Copy the records below word for word. Begin at the line that contains "Click the add site plus icon" and stop after the line that contains "[x=213, y=365]", keeping both of those lines.
# Start of Exercise input
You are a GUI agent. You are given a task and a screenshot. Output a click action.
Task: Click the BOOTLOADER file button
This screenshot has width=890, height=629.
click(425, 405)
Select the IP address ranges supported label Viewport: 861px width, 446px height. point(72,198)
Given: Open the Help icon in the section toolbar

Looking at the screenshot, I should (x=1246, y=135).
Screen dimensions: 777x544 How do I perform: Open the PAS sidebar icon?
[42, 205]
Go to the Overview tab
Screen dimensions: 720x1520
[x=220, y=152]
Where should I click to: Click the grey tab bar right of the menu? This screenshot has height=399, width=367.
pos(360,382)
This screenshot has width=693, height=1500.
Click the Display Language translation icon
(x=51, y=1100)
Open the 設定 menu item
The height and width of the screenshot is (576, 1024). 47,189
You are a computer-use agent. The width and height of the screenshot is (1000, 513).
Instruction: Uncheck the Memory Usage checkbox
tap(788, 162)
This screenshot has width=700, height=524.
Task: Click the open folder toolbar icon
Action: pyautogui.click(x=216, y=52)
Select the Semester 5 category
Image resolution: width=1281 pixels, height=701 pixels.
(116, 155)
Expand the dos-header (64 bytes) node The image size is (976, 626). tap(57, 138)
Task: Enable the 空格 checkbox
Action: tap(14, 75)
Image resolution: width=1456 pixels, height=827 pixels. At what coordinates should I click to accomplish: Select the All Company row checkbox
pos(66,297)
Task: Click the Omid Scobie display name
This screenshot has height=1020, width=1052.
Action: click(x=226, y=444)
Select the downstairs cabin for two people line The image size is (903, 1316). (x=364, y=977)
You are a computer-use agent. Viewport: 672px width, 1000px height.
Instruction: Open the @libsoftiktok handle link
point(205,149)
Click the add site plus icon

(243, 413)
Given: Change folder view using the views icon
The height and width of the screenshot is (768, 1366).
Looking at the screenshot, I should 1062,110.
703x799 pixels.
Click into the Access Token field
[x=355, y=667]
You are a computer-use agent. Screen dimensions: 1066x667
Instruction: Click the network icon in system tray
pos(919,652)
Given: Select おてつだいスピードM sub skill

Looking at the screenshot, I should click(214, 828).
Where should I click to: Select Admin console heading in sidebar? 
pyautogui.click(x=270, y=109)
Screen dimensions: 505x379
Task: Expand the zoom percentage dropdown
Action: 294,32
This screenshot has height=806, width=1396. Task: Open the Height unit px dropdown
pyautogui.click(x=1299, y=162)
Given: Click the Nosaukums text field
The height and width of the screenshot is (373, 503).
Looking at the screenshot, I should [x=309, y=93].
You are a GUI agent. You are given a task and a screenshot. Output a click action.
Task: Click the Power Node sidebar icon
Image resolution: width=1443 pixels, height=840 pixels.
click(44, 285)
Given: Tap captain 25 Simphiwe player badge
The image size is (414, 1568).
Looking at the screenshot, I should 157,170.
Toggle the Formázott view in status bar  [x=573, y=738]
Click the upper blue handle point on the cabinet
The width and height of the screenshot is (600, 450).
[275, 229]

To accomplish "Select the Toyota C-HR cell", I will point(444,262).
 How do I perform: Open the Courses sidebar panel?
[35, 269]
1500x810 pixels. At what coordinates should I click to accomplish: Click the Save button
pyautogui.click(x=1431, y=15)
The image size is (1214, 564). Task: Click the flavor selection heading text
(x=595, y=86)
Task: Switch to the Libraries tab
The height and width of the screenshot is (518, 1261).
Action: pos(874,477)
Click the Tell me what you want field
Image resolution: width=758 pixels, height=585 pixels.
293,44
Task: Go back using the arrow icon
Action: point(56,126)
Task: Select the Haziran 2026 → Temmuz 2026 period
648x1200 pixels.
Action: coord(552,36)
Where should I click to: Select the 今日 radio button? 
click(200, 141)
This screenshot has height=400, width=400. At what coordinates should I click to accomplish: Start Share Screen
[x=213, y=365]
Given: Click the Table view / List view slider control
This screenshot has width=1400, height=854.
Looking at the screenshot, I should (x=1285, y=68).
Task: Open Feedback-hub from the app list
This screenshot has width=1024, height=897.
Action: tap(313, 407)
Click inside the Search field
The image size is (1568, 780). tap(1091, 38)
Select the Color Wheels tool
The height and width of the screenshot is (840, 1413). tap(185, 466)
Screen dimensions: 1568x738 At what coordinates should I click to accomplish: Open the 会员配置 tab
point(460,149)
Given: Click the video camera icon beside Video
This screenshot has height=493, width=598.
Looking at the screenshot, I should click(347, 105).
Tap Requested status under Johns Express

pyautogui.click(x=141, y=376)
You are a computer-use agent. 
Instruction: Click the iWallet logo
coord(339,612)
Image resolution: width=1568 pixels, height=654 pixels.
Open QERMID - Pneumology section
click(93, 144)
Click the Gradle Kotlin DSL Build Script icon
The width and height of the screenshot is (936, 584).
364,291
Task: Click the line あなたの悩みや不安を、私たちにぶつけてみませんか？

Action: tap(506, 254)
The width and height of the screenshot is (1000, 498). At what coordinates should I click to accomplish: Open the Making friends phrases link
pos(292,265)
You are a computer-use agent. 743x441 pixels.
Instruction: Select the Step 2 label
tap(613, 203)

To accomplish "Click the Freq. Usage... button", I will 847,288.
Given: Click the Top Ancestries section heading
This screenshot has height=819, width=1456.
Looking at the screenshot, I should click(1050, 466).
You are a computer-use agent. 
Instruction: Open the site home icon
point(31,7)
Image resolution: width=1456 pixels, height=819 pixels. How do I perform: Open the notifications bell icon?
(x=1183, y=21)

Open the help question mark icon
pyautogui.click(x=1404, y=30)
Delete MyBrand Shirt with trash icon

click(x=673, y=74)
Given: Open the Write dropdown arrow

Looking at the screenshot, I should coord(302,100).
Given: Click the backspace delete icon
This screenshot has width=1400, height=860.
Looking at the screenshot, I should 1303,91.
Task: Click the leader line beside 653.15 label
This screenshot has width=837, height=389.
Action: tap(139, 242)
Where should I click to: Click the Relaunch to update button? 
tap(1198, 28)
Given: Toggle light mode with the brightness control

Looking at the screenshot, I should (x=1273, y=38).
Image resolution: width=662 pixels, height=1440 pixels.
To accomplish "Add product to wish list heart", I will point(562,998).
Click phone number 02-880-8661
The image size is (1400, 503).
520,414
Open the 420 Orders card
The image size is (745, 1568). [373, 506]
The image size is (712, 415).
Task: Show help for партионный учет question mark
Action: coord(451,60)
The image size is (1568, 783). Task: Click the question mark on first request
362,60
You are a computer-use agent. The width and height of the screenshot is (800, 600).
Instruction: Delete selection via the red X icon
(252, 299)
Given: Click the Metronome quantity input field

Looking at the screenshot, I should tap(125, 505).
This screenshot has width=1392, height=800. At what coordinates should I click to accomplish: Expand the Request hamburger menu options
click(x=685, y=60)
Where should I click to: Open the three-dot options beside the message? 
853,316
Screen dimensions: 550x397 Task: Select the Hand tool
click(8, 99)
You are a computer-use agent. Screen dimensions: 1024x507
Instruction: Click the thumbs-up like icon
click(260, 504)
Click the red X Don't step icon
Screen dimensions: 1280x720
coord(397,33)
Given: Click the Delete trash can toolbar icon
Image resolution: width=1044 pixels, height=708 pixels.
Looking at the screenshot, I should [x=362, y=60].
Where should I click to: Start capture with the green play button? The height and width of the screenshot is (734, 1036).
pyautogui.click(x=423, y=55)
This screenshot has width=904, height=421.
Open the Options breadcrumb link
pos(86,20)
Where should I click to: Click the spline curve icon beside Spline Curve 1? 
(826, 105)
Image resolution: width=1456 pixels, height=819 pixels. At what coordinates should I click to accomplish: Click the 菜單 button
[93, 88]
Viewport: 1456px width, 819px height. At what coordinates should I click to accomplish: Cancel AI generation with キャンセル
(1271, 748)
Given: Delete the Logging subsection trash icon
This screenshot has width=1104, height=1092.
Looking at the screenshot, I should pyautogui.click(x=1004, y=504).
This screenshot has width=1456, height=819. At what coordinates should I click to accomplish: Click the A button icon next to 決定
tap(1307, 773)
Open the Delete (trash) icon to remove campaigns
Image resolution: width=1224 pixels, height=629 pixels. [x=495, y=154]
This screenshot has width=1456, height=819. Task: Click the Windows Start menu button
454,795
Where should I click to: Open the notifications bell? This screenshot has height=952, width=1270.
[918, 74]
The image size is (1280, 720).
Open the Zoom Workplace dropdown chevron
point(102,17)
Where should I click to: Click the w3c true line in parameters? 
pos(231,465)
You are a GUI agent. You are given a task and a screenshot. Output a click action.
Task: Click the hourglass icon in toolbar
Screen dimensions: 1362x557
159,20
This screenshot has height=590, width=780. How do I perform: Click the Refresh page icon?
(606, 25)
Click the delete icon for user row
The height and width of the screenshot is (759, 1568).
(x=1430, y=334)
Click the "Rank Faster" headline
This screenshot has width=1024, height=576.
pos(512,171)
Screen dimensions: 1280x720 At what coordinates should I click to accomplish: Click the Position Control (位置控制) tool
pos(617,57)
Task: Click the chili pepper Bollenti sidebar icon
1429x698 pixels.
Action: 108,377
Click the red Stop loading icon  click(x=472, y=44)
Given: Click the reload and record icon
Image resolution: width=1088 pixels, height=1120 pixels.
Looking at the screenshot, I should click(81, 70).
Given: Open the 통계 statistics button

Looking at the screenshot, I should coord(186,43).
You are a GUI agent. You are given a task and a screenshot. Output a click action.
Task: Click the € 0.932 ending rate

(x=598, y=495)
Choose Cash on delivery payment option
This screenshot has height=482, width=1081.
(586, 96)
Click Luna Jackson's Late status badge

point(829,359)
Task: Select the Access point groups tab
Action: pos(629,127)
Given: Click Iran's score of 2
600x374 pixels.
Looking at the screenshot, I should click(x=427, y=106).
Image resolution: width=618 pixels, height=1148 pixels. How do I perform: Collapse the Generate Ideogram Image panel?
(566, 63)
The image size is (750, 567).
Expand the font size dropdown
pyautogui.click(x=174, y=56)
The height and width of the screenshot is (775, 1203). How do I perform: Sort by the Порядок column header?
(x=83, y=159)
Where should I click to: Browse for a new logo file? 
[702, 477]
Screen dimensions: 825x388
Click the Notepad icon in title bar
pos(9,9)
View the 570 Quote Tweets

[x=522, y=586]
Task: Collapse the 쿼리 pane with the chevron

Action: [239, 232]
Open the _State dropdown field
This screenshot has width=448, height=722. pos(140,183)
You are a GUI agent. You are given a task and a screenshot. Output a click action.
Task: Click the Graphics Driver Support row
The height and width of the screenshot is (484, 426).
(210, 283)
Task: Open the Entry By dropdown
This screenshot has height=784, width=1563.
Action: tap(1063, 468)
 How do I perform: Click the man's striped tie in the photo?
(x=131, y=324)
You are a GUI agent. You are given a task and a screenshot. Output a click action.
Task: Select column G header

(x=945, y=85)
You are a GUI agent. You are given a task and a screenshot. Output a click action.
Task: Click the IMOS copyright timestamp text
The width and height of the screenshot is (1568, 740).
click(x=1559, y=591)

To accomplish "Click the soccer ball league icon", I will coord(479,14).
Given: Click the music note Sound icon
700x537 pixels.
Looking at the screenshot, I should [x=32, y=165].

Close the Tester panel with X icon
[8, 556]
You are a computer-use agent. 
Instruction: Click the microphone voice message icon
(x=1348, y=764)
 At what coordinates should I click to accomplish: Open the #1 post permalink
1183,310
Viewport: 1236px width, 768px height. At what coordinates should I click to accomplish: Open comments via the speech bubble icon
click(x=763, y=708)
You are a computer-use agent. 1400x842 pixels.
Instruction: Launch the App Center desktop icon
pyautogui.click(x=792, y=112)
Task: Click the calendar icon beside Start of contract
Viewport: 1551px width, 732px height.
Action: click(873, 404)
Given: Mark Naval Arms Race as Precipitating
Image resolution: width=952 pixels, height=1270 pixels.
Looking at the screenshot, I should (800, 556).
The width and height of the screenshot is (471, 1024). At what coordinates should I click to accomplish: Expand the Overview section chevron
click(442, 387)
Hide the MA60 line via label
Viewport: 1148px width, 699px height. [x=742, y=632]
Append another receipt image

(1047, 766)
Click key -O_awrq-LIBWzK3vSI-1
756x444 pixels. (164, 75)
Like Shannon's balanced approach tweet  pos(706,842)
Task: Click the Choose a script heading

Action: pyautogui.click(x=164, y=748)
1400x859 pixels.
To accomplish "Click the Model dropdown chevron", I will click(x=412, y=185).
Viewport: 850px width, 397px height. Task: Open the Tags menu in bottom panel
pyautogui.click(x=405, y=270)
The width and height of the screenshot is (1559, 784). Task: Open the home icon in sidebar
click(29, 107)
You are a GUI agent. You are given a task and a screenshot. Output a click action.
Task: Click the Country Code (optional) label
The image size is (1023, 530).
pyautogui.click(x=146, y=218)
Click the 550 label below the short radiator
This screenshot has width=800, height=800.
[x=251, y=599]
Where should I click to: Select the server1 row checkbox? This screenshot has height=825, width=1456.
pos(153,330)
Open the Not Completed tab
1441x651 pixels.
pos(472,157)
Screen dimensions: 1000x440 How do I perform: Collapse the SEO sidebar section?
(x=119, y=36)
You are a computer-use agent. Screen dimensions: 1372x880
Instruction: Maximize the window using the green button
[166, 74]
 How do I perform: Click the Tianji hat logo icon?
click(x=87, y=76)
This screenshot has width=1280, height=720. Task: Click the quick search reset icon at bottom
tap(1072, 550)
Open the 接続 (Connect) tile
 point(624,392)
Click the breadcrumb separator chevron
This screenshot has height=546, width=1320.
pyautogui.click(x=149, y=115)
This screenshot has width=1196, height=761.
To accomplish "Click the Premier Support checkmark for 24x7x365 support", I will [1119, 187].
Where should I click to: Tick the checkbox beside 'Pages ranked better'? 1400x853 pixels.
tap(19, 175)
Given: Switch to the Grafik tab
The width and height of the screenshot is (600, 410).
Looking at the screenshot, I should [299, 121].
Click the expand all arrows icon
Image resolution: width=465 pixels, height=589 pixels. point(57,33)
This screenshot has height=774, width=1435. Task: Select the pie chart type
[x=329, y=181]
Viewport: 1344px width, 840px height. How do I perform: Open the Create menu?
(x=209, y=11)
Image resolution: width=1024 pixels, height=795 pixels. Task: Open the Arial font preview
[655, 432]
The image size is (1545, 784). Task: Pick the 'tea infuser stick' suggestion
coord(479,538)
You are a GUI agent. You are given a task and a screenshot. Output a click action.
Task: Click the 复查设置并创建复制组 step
# End of Exercise input
### Worked answer:
Click the add site plus icon

(243, 413)
Given: Change folder view using the views icon
The height and width of the screenshot is (768, 1366).
Looking at the screenshot, I should 1062,110.
703x799 pixels.
Click into the Access Token field
[x=355, y=667]
You are a computer-use agent. Screen dimensions: 1066x667
Instruction: Click the network icon in system tray
pos(919,652)
Given: Select おてつだいスピードM sub skill

Looking at the screenshot, I should click(214, 828).
Where should I click to: Select Admin console heading in sidebar? 
pyautogui.click(x=270, y=109)
Screen dimensions: 505x379
Task: Expand the zoom percentage dropdown
Action: 294,32
This screenshot has height=806, width=1396. Task: Open the Height unit px dropdown
pyautogui.click(x=1299, y=162)
Given: Click the Nosaukums text field
The height and width of the screenshot is (373, 503).
Looking at the screenshot, I should [x=309, y=93].
You are a GUI agent. You are given a task and a screenshot. Output a click action.
Task: Click the Power Node sidebar icon
Image resolution: width=1443 pixels, height=840 pixels.
click(44, 285)
Given: Tap captain 25 Simphiwe player badge
The image size is (414, 1568).
Looking at the screenshot, I should 157,170.
Toggle the Formázott view in status bar  [x=573, y=738]
Click the upper blue handle point on the cabinet
The width and height of the screenshot is (600, 450).
[275, 229]

To accomplish "Select the Toyota C-HR cell", I will point(444,262).
 How do I perform: Open the Courses sidebar panel?
[35, 269]
1500x810 pixels. At what coordinates should I click to accomplish: Click the Save button
pyautogui.click(x=1431, y=15)
The image size is (1214, 564). Task: Click the flavor selection heading text
(x=595, y=86)
Task: Switch to the Libraries tab
The height and width of the screenshot is (518, 1261).
Action: pos(874,477)
Click the Tell me what you want field
Image resolution: width=758 pixels, height=585 pixels.
293,44
Task: Go back using the arrow icon
Action: point(56,126)
Task: Select the Haziran 2026 → Temmuz 2026 period
648x1200 pixels.
Action: coord(552,36)
Where should I click to: Select the 今日 radio button? 
click(200, 141)
This screenshot has height=400, width=400. At what coordinates should I click to accomplish: Start Share Screen
[x=213, y=365]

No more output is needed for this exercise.